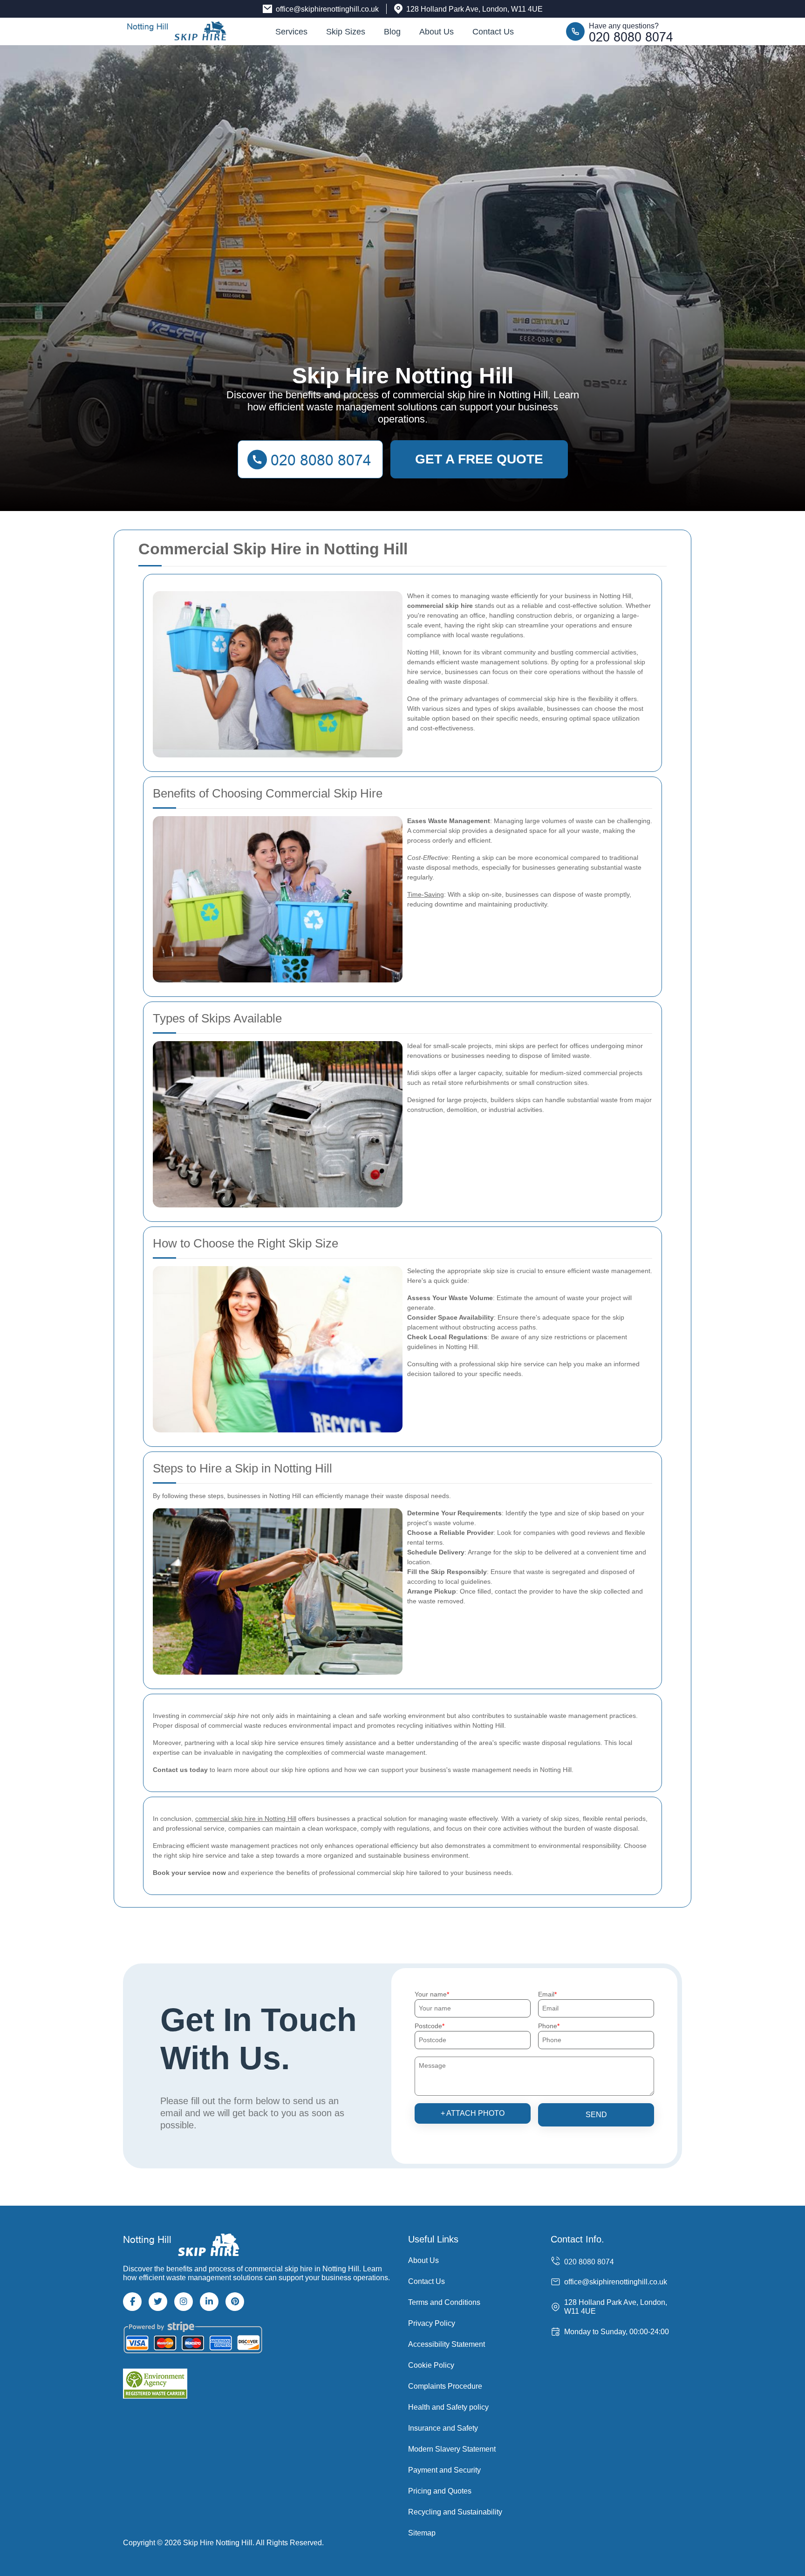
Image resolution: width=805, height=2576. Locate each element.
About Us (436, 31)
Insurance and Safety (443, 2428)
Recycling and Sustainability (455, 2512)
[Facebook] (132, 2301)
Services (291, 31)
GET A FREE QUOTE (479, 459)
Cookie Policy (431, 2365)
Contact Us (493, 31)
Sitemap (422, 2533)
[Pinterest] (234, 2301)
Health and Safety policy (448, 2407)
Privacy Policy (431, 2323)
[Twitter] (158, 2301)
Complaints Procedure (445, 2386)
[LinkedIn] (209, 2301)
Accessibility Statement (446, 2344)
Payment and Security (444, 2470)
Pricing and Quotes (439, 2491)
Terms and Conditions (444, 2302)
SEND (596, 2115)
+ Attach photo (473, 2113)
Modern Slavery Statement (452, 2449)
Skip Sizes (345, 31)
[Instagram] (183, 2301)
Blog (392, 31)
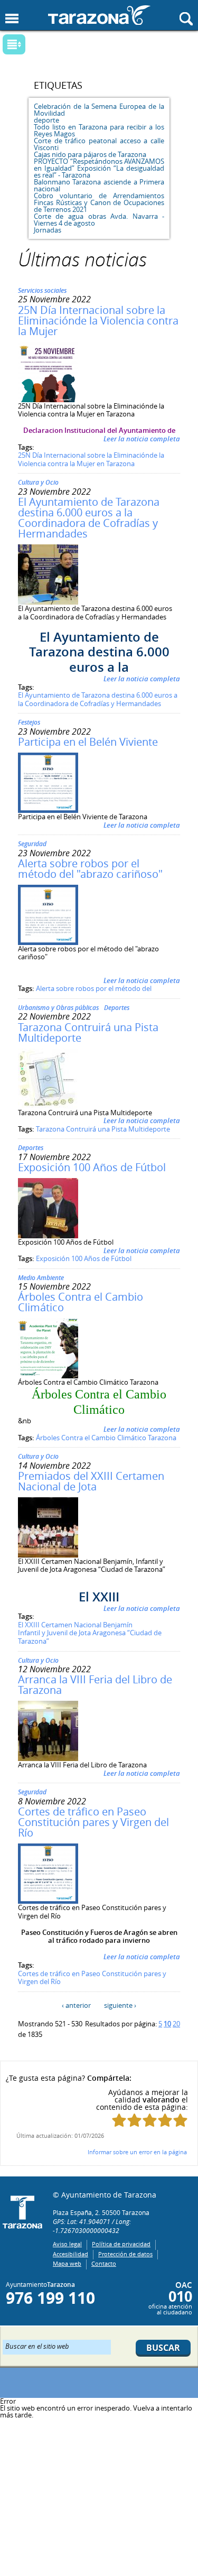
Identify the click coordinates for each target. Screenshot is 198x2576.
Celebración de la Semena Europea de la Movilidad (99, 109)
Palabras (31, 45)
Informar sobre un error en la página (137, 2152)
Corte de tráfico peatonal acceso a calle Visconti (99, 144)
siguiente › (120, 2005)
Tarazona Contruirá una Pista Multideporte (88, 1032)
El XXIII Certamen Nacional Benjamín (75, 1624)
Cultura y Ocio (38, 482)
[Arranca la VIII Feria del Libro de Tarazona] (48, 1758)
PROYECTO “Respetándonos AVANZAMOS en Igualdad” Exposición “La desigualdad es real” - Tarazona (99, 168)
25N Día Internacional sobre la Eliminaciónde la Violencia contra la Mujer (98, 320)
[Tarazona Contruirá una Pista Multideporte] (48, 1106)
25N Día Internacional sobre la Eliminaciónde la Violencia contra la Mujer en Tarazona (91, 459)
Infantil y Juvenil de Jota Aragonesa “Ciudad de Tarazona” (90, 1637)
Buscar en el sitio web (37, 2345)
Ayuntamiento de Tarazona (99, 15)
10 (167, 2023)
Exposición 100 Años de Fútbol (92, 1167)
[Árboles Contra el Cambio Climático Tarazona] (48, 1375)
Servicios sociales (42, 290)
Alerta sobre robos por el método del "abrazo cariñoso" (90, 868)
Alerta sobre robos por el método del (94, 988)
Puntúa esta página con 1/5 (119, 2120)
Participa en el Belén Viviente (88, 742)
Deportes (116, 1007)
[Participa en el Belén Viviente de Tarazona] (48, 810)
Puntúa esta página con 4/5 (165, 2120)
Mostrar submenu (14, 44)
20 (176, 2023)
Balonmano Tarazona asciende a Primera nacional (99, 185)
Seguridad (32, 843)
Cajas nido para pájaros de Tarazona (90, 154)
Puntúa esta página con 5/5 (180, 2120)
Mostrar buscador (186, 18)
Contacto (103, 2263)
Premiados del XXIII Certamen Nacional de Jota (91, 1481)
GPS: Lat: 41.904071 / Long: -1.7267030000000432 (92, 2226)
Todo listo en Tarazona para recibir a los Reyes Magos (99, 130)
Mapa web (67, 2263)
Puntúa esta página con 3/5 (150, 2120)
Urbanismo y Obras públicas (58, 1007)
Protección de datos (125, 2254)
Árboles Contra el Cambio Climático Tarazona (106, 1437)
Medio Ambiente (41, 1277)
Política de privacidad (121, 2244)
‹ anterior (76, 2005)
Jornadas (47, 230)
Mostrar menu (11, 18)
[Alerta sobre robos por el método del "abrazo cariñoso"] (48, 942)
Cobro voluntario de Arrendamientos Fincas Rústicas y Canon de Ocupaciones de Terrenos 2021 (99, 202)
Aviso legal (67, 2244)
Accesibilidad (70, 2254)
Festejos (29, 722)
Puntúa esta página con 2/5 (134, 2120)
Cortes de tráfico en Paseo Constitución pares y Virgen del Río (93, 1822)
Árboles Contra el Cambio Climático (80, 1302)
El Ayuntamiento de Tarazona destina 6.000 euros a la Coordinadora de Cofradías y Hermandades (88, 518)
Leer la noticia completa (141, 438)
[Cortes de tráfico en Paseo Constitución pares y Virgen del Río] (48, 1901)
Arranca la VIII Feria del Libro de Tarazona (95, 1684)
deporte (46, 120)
▬▬▬▬▬▬
**WORK ITEM**. Wherever the word "Climático" appears in a line of the data above, copy that line.

**OUTPUT**.
[Árboles Contra el Cambio Climático Tarazona] (48, 1375)
Árboles Contra el Cambio Climático Tarazona (106, 1437)
Árboles Contra el Cambio Climático (80, 1302)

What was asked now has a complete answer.